(Data in this exercise)

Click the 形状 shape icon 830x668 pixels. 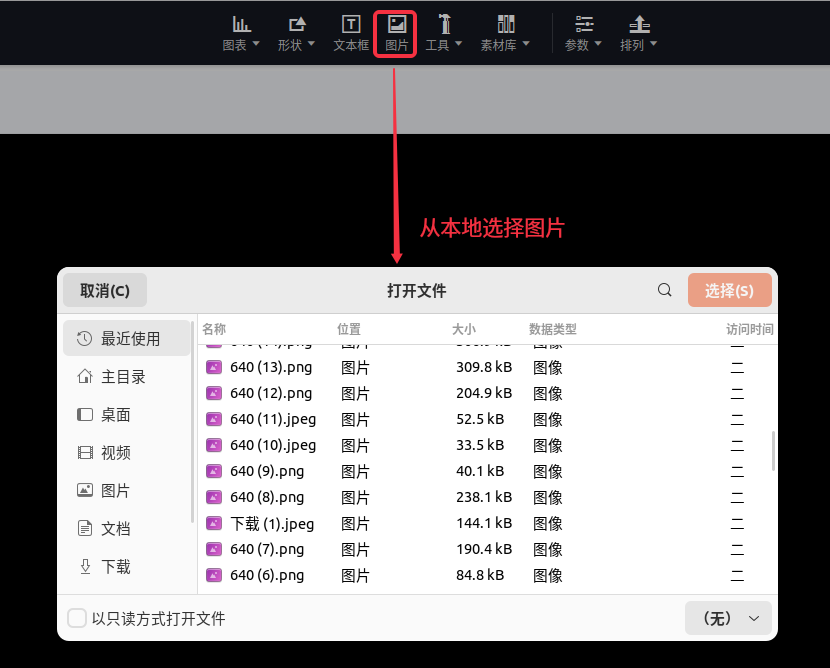point(296,24)
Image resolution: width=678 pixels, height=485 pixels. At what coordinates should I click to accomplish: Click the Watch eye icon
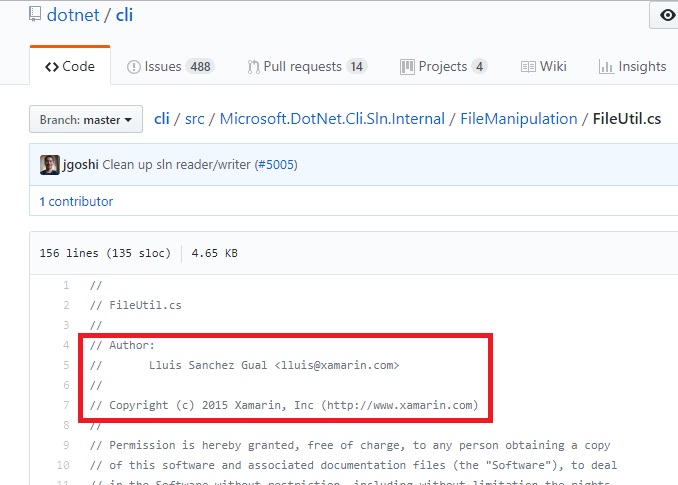[x=667, y=16]
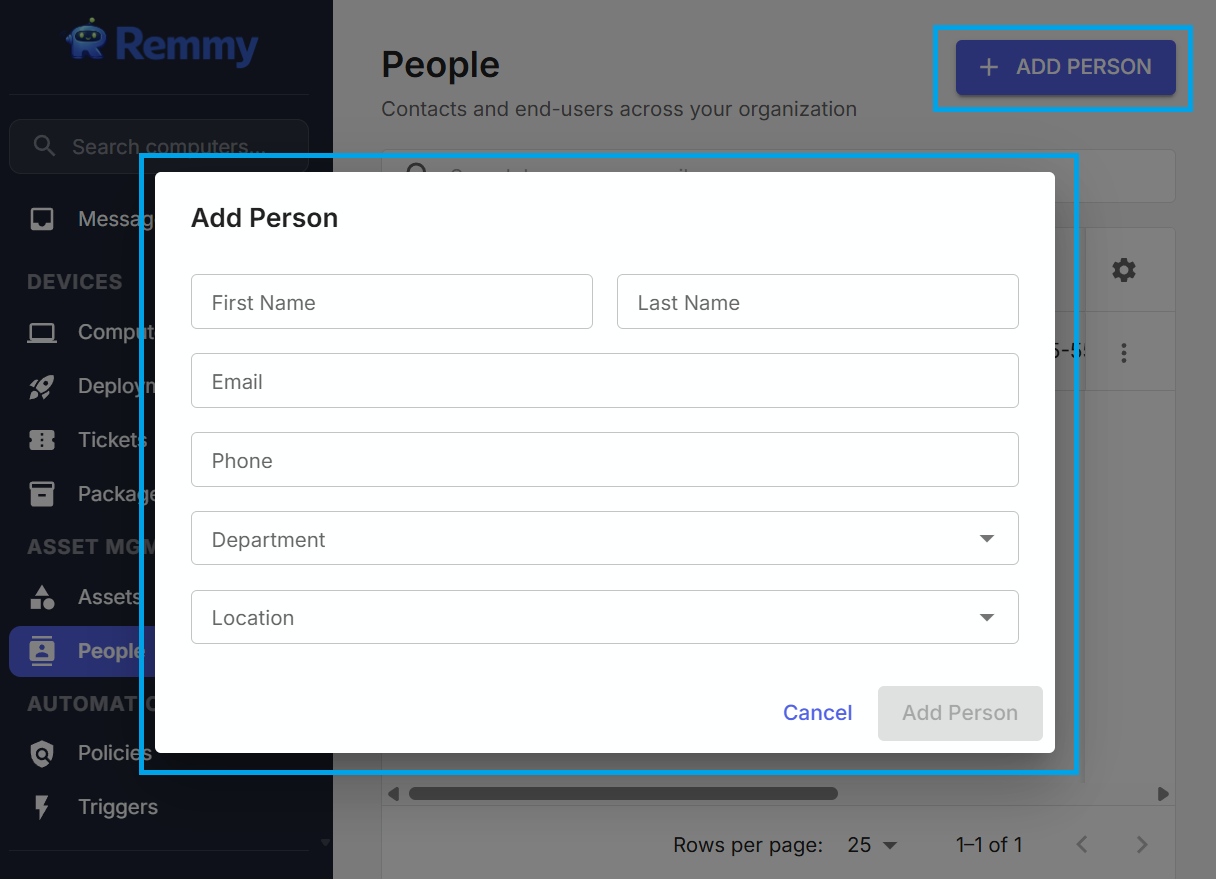Click the search magnifier in the sidebar

pos(44,146)
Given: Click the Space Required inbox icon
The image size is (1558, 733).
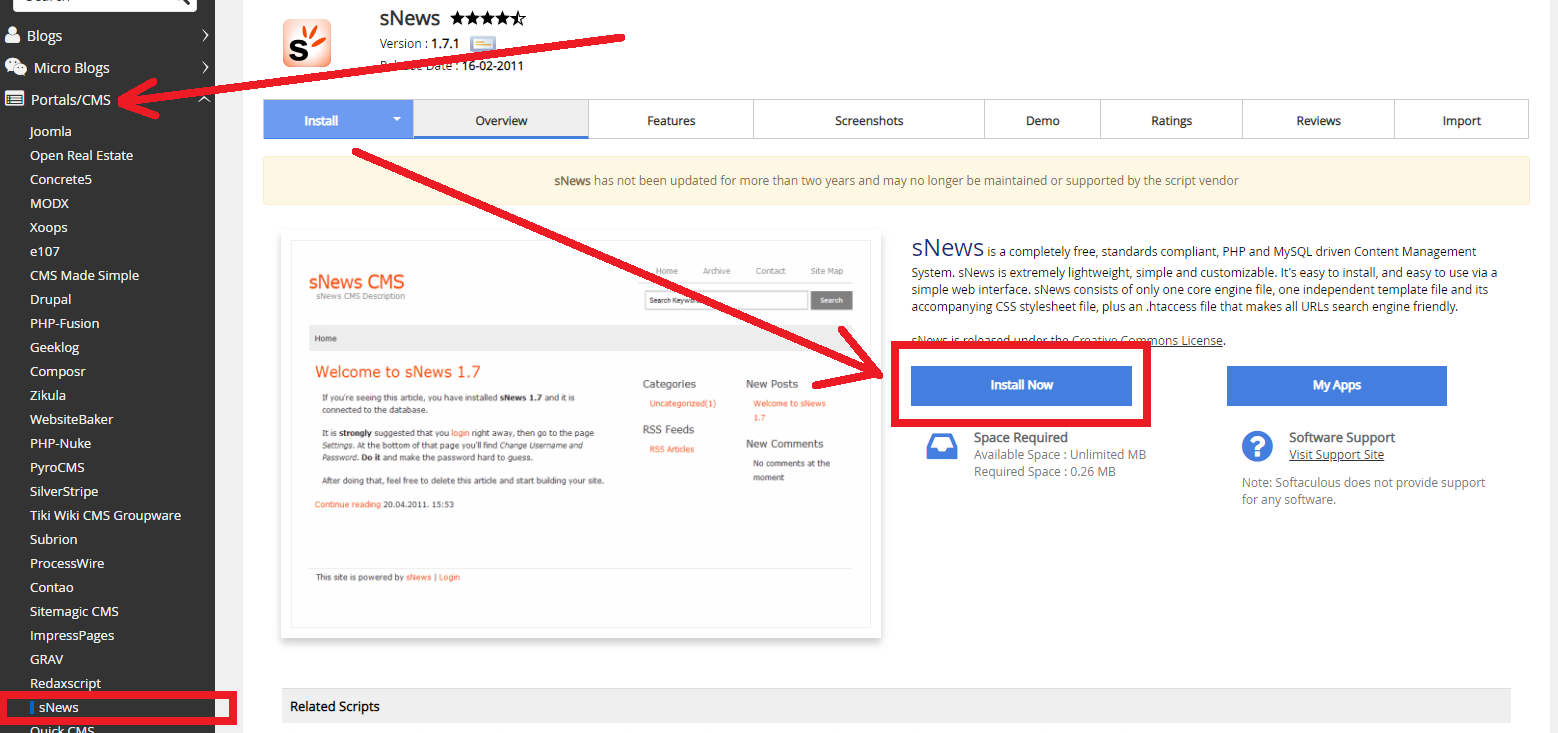Looking at the screenshot, I should pos(941,446).
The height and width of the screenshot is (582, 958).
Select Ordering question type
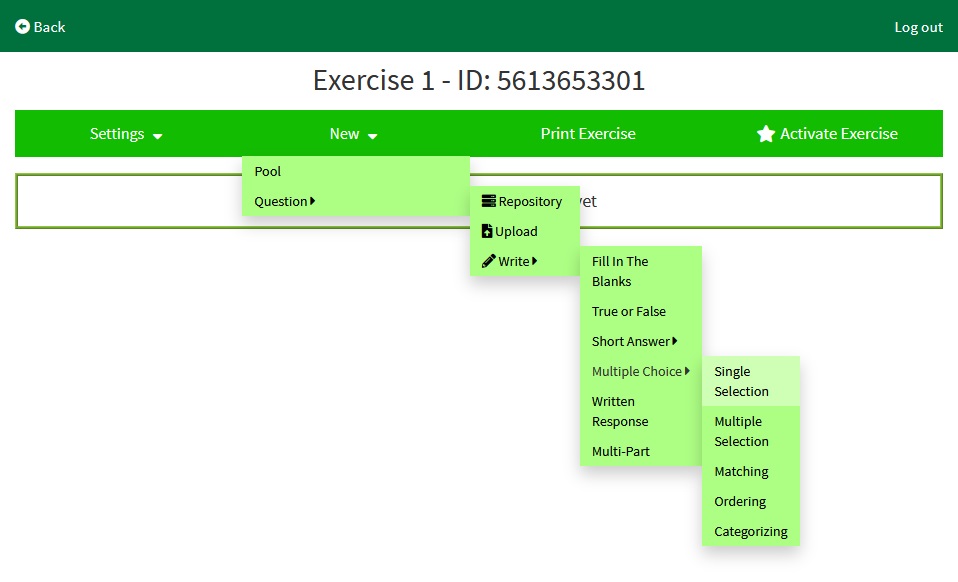coord(740,501)
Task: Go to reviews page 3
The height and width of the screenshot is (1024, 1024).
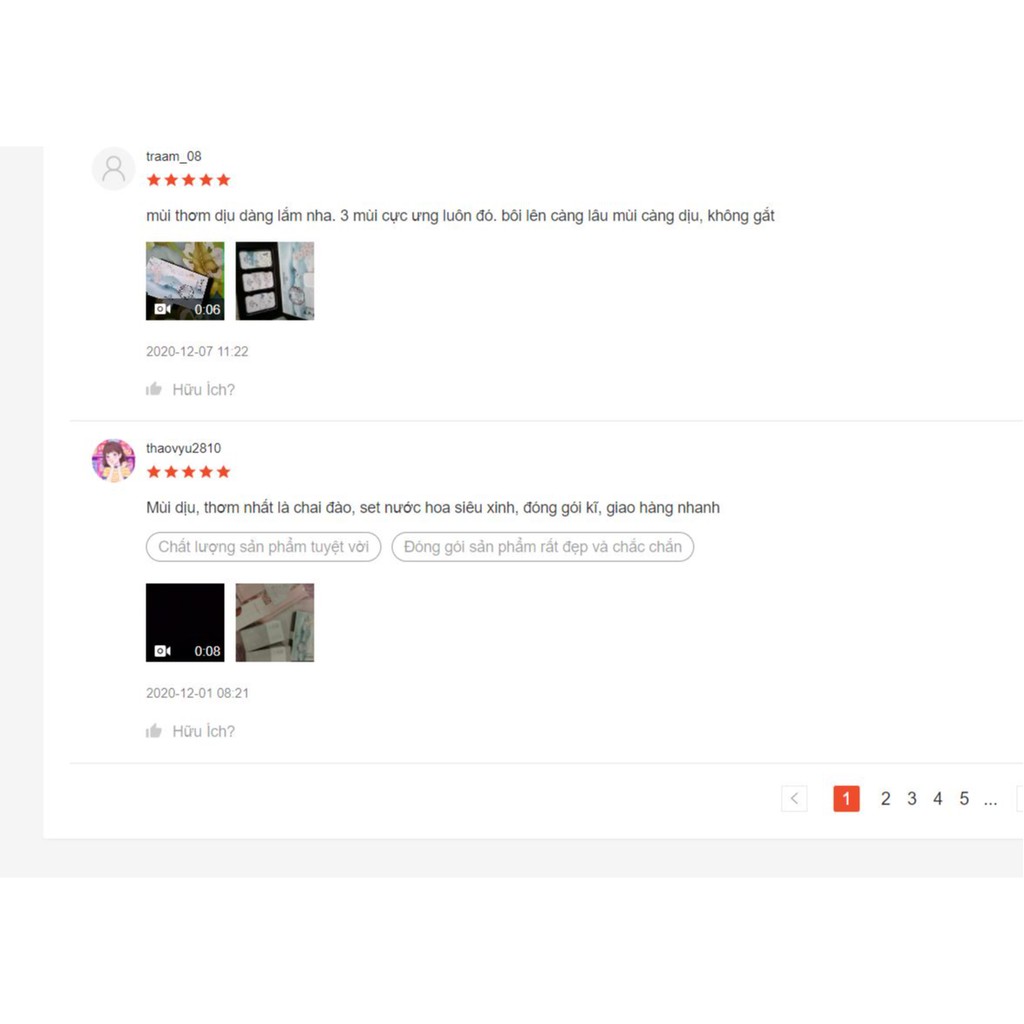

(End Data in this exercise)

Output nothing except the lines from the one containing "Select Ordering question type" through the final line of the entries, repeated exactly and free of pictures.

» **Output for this exercise**
Select Ordering question type
coord(740,501)
Task: Go to reviews page 3
The height and width of the screenshot is (1024, 1024).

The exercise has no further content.